The writer of the Mark Gospel describes the coming of the outer forces and powers of the Sun Aura, ho the Sun Aura, the body of the Sun Being, unites with the etheric body. The etheric body was in the same situation as our etheric body is during sleep. As in our own case the outer forces pass out with us when we sleep, so did they at the physical death of Jesus. Hence the same words are found in the Gospel of Mark (XV, 34).
The writer of the Luke Gospel also directs his attention at the death of Christ Jesus to what was his concern at the beginning: the astral body and the Ego-bearing principle. Hence the words he uses are different. His chief attention is directed to the astral body in which at this moment compassion and mercy and love reach their greatest intensity. Hence the words: ‘Father forgive them; for they know not what they do’ (XXIII, 34). These words of love that could issue only from the astral body to which the writer of the Luke Gospel has been pointing from the beginning. And it is upon these qualities of humility and resignation to God's will which have here reached their greatest intensity and issue from the astral body, that Luke directs his gaze at the end. Hence the words in the Gospel: ‘Father, into thy hands I commend my spirit.’ (XXIII, 46).
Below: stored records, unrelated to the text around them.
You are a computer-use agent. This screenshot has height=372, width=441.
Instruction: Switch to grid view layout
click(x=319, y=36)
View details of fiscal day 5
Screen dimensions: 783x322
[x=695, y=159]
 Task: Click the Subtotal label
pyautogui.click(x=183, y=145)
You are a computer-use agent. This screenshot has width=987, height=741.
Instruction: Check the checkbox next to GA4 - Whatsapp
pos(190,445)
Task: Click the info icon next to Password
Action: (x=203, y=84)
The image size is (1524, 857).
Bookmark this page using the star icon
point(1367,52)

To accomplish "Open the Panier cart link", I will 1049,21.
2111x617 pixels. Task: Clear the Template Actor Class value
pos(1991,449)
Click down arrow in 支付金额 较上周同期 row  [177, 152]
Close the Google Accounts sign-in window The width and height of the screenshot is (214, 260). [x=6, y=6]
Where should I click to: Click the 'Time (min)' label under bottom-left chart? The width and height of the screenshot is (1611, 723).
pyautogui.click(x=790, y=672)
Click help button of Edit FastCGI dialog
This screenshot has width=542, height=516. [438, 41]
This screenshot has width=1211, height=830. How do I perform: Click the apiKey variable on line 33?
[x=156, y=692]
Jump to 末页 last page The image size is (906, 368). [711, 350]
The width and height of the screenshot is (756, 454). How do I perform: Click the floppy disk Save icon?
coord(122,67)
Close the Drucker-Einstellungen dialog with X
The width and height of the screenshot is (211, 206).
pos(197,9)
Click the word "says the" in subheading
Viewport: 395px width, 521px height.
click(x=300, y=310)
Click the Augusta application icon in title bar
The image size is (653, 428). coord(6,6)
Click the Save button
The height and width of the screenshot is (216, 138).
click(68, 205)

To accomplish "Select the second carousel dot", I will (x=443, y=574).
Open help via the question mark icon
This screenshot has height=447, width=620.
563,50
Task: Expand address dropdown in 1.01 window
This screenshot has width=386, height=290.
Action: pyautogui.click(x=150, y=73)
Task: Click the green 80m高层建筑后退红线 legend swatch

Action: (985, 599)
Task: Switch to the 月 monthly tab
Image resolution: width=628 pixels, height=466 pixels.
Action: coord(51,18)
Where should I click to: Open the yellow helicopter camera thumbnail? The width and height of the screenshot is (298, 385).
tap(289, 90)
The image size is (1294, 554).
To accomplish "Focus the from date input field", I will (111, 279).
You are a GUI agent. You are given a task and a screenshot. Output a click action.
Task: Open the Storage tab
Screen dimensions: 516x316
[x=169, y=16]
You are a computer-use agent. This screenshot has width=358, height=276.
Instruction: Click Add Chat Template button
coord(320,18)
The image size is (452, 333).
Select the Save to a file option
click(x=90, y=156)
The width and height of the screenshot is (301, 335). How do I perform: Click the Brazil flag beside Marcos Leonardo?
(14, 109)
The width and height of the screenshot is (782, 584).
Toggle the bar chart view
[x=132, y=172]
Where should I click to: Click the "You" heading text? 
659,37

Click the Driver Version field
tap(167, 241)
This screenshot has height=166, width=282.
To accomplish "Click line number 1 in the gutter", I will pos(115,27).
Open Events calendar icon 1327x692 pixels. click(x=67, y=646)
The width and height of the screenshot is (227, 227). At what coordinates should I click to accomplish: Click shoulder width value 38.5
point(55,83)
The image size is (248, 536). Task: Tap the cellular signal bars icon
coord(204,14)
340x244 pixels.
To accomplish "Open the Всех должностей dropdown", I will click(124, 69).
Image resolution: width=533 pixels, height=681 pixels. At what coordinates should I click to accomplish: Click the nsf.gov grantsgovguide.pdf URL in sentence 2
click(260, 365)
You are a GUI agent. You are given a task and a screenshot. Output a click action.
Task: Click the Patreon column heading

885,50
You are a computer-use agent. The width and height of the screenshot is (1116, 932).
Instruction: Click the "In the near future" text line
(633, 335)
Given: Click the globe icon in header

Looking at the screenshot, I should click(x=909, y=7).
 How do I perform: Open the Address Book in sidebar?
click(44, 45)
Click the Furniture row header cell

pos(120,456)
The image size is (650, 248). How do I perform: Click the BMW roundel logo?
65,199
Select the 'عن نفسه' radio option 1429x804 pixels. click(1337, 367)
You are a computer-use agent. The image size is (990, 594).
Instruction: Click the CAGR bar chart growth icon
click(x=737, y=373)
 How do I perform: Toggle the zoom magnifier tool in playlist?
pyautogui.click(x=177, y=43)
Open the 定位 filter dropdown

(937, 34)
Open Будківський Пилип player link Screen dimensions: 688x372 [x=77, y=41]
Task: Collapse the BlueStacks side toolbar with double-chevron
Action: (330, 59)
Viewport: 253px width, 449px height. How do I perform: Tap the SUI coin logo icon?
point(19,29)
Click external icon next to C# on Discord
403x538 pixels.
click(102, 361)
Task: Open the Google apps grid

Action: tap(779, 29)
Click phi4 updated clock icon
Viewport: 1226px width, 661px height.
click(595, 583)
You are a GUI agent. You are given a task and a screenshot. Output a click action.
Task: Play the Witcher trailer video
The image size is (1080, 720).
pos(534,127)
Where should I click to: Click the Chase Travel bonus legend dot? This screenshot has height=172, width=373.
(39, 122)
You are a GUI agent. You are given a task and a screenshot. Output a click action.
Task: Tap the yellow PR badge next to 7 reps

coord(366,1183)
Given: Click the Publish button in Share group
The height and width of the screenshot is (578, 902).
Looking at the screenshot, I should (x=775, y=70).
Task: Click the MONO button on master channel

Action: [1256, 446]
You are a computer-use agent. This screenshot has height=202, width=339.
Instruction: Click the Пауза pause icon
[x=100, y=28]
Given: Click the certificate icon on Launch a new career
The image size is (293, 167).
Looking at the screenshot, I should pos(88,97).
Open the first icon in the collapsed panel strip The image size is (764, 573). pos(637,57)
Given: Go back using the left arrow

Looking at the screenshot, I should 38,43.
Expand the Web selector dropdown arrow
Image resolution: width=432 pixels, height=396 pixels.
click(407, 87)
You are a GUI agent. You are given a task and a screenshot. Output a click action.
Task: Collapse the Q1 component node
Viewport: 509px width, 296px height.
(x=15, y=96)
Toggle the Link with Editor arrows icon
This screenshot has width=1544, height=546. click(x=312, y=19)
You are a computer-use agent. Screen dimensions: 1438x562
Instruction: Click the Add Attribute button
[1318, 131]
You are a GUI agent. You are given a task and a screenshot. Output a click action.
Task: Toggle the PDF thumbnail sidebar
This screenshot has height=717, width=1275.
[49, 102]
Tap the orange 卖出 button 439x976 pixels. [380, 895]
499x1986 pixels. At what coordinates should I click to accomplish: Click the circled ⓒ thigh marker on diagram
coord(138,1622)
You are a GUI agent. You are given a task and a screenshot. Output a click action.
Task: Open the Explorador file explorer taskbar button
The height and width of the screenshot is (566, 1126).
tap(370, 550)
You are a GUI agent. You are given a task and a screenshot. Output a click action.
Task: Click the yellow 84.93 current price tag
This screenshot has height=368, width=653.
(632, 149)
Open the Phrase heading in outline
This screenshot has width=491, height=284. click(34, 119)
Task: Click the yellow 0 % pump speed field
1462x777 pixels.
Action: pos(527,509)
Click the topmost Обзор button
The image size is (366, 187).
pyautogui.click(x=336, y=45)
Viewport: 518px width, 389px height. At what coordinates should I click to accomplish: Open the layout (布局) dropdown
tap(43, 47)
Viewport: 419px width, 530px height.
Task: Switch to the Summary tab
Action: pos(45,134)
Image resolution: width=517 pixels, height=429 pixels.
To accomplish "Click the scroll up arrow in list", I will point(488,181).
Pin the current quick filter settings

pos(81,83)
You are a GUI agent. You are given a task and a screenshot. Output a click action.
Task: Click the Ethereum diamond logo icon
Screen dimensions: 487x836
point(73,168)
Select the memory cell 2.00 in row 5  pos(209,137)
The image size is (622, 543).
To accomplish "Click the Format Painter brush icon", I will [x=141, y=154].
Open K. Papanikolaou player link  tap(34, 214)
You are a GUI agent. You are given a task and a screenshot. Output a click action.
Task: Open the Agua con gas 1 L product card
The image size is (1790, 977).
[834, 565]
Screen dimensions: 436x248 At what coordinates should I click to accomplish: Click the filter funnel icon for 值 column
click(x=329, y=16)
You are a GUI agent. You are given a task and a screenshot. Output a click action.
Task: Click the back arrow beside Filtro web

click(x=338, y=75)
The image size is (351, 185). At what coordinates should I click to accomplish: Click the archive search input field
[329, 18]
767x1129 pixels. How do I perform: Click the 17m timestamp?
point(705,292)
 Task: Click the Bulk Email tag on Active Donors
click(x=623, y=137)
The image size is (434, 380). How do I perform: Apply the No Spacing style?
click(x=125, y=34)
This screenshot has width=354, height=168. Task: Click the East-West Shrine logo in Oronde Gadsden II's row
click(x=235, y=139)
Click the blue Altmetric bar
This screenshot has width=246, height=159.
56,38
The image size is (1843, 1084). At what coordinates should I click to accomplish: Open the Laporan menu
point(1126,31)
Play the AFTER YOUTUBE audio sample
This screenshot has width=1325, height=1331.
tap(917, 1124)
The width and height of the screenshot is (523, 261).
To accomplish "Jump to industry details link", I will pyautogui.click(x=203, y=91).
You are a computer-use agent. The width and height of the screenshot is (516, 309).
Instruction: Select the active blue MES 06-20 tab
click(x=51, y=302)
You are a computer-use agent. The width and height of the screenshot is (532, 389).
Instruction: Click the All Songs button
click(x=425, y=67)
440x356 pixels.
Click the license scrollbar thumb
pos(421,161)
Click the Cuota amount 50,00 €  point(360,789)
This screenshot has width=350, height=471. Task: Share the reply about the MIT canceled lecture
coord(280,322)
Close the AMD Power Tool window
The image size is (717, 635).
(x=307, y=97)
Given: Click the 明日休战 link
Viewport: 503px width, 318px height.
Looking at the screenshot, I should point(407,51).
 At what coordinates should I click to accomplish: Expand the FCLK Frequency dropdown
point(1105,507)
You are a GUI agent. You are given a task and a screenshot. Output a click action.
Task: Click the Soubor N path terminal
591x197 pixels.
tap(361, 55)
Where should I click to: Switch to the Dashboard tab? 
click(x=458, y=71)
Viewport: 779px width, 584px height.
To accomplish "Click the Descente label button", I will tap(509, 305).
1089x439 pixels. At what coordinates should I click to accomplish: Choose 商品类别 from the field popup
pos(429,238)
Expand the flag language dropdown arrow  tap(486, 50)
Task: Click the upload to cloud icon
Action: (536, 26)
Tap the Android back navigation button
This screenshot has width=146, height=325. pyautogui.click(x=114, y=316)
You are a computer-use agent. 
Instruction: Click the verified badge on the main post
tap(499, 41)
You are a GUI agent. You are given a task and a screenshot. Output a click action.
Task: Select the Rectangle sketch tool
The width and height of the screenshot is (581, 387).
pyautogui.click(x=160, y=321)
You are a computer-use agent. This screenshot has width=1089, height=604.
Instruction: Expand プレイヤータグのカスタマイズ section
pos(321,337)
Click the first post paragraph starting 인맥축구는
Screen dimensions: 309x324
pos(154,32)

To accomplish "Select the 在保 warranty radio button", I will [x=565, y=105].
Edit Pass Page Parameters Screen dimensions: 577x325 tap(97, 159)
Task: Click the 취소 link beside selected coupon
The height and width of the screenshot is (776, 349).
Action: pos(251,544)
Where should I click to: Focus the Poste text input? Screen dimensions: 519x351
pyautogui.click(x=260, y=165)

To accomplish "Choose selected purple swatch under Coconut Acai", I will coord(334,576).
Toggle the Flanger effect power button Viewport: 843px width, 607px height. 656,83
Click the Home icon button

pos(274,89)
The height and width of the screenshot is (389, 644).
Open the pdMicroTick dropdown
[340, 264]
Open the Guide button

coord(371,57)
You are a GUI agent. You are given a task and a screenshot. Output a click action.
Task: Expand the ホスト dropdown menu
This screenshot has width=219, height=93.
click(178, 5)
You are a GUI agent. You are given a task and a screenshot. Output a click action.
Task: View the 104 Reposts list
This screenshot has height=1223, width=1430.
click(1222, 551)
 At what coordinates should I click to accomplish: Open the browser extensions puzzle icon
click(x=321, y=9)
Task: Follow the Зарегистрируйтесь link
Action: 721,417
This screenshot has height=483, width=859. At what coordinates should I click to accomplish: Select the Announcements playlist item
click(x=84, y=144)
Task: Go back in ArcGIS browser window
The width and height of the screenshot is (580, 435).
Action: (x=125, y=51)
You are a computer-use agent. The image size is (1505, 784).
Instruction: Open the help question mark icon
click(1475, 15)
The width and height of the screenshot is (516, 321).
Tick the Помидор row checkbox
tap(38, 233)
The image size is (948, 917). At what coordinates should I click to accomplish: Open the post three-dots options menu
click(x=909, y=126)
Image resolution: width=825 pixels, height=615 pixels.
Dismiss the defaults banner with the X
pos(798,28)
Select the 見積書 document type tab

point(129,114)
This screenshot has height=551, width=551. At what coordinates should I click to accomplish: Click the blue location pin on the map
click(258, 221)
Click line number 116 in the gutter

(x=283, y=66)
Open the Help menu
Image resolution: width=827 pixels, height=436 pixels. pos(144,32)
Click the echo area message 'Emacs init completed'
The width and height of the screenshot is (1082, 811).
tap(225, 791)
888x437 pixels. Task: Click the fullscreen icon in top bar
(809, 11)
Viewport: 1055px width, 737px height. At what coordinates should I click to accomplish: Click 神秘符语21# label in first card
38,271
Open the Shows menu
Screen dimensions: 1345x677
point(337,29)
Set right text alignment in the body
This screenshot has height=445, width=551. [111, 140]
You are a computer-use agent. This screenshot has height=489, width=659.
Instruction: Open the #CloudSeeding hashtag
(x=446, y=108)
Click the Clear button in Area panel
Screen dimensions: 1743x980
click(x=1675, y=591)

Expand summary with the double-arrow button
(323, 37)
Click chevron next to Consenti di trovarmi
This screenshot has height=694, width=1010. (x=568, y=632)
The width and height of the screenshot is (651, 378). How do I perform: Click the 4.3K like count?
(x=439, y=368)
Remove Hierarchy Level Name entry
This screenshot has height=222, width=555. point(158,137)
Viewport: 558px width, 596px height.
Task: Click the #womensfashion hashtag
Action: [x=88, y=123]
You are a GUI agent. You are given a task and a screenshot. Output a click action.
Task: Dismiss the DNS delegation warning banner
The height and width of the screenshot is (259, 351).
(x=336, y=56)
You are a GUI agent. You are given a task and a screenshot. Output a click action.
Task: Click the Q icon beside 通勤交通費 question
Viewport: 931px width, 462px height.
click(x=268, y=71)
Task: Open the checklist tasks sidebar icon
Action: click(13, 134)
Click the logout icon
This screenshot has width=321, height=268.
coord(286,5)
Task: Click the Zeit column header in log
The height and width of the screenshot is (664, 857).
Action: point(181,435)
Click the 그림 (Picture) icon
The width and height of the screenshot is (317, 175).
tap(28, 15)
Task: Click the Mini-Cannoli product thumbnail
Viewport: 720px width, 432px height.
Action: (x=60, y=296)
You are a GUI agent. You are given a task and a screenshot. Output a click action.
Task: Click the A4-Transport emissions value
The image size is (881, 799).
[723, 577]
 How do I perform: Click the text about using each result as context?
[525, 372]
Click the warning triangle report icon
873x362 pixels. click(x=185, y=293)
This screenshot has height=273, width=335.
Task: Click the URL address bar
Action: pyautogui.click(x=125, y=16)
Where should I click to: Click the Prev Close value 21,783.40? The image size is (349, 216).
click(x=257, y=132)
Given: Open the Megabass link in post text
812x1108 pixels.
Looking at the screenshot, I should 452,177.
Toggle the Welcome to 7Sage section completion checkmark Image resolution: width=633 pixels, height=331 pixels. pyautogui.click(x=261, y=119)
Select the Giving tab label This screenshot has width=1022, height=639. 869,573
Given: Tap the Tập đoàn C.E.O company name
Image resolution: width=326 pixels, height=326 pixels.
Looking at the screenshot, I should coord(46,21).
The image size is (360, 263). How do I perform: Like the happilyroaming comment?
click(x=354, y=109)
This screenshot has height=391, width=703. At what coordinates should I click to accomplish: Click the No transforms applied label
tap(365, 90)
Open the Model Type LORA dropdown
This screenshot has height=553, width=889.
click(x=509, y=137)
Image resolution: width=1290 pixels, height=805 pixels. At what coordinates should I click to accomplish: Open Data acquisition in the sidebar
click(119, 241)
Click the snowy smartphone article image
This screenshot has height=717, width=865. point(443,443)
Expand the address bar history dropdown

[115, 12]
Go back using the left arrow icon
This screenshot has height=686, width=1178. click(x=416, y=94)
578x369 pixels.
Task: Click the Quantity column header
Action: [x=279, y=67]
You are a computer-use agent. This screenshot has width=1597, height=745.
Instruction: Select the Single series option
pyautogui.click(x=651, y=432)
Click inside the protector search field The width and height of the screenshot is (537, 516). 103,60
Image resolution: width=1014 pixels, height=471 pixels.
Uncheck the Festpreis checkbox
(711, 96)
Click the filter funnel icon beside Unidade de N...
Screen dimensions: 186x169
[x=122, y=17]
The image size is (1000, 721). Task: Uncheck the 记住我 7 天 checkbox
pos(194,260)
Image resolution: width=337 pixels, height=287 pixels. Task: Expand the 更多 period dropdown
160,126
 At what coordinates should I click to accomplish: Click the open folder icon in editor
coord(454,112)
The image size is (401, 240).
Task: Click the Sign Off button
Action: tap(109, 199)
The John Gospel describes what must be fulfilled by man in Earth-existence: the ordering of existence according to the Sun Word. Hence his gaze is directed mainly to the ordering of life as proclaimed fro the Cross of Golgotha. He describes how in this hour Christ institutes a brotherhood of a higher kind than that based on blood-kinship. Brotherhood in its earlier forms arose from ties of blood. Mary was the mother of the child through blood-relationship. But soul united with soul in love — that is what was instituted through Christ Jesus. To the disciple whom He loved He gives, not the one who was the mother by blood, but He gives him the one who is his true mother in the spirit. And so the words resound from the Cross with their new meaning: ‘Behold thy son!’ — ‘`Behold thy mother!’ (XIX, 26, 27). The principle inherent in the life-ether by which the ordering of life is determined and community of a new kind established — that is what streamed into the Earth through Christ's Deed.
There is one supreme reality, the reality of Christ Himself behind everything the Evangelists describe. But each of them writes from the viewpoint he adopted at the beginning. Each had necessarily to direct his seership to what his particular preparation enabled him to understand; and the rest passed him by.